By dramatically suggesting that the price is too high for a small beleaguered democracy, Grossman became the new focus of an ongoing wrangle. To hard-liners he was just another yefei-nefesh, or beautiful soul, the Hebrew equivalent of "bleeding heart." For better and for worse, this is true. The Yellow Wind puts a human face on the enemy whom many Israelis would rather not look at. Grossman talks to a member of the outlaw militant Jewish underground in the West Bank town of Ofra, and concludes, "He does not want to think even for a minute about the situation of the Arabs around him, because he is caught up in a struggle with them, at war . . . and were he to allow himself to pity, to identify, he would weaken and endanger himself."

The Jews and Arabs who found their way into Grossman's book no longer worry about who cast the first stone, who knocked out the first eye or the first tooth. The etiology of the conflict has long since been rendered moot by reciprocal violence and the hardening of mutual hatreds. As read in the West Bank, history comes with a curse. A conversation between Grossman and a young Palestinian teacher in the refugee community of Deheisha:

" 'You don't want to leave here for a better place?'

" 'Only for my homeland . . .'

" 'And you don't dream sometimes, only dream, that you might live in a better place?'

" 'Dreams?' She laughs. 'I have a responsibility,' she says, 'to the suffering my parents endured, and to my own suffering.'

" 'And because of responsibility to suffering you won't try to achieve even limited possible happiness?'

" 'I can't. I don't want to.' "

Elsewhere, the Palestinian lawyer and author Raj'a Shehade refines this sullen fatalism as sumud, a word he uses to express his determination to endure and outwait Israel: "Of the two ways open to me as a Palestinian -- to surrender to the occupation and collaborate with it, or to take up arms against it, two possibilities which mean, to my mind, losing one's humanity -- I choose the third way. To remain here. To see how my home becomes my prison, which I do not want to leave, because the jailer will then not allow me to return."

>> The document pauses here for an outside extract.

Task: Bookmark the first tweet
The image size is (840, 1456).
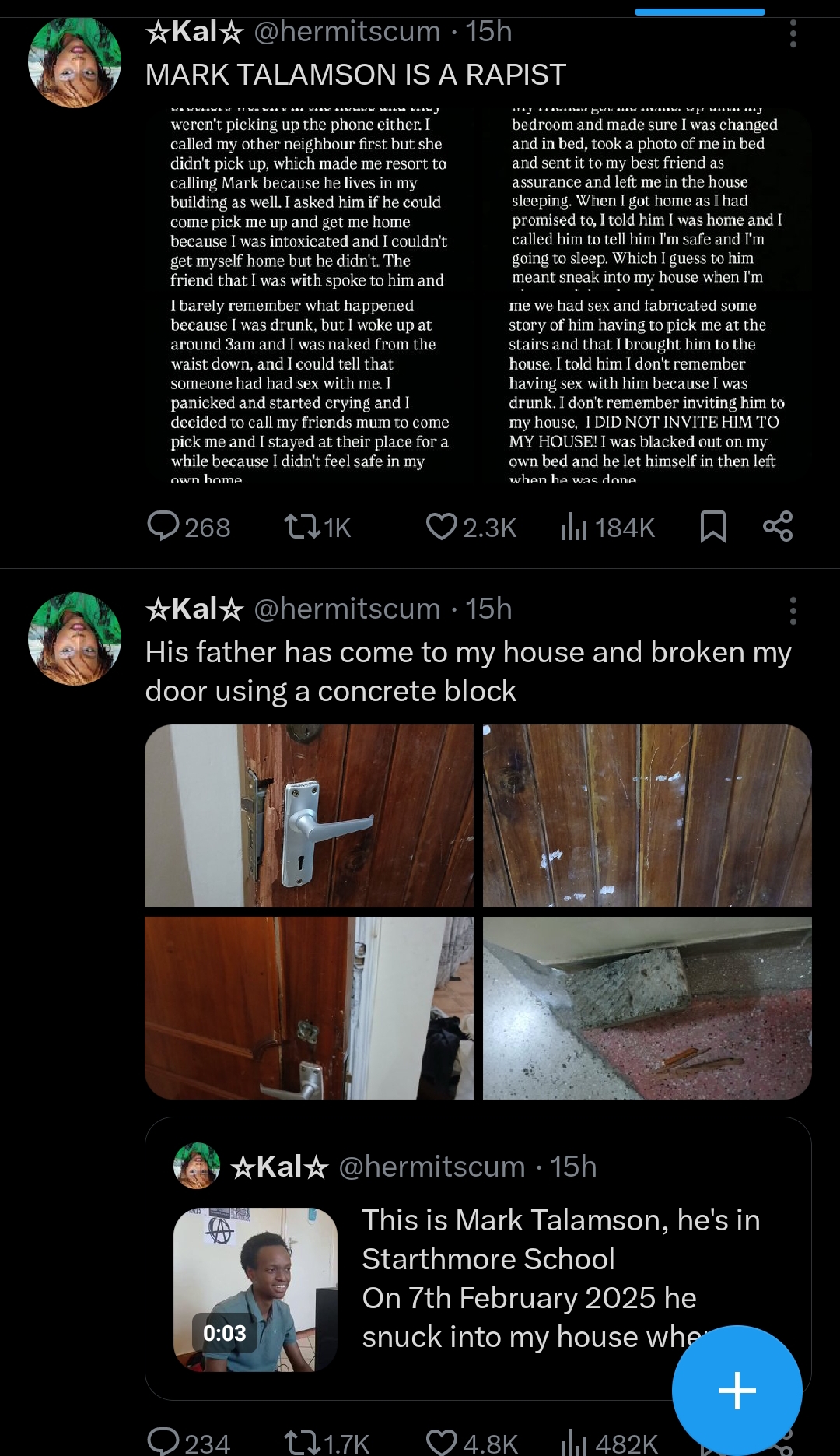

Grossman himself comes to see both sides locked in an "unbreakable prison of circumstance." Yet his understanding of that circumstance is frequently overshadowed by what journalists call the human-interest angle. Because they have been losers in the military struggles between Arab and Jew, Palestinians make good underdogs: the old woman in Deheisha who reminds the author of his exiled Polish grandmother; the impoverished Arabs who constitute a cheap and illegal work force for Jewish businesses. When satellites transmit television pictures of heavily armed Israeli troops attacking rock-throwing teenagers, it % is easy to feel that David has become Goliath. It is easier still to forget that the handiwork of P.L.O. terrorists once shocked viewers even more. Grossman describes the time-consuming and often humiliating security searches conducted on Arabs crossing the Allenby Bridge from Jordan. He sympathizes with a little girl who has her doll confiscated unnecessarily, but conveniently rolls over the fact that without these operations the young Arab demonstrators now on U.S. TV screens would probably be throwing smuggled hand grenades at civilians.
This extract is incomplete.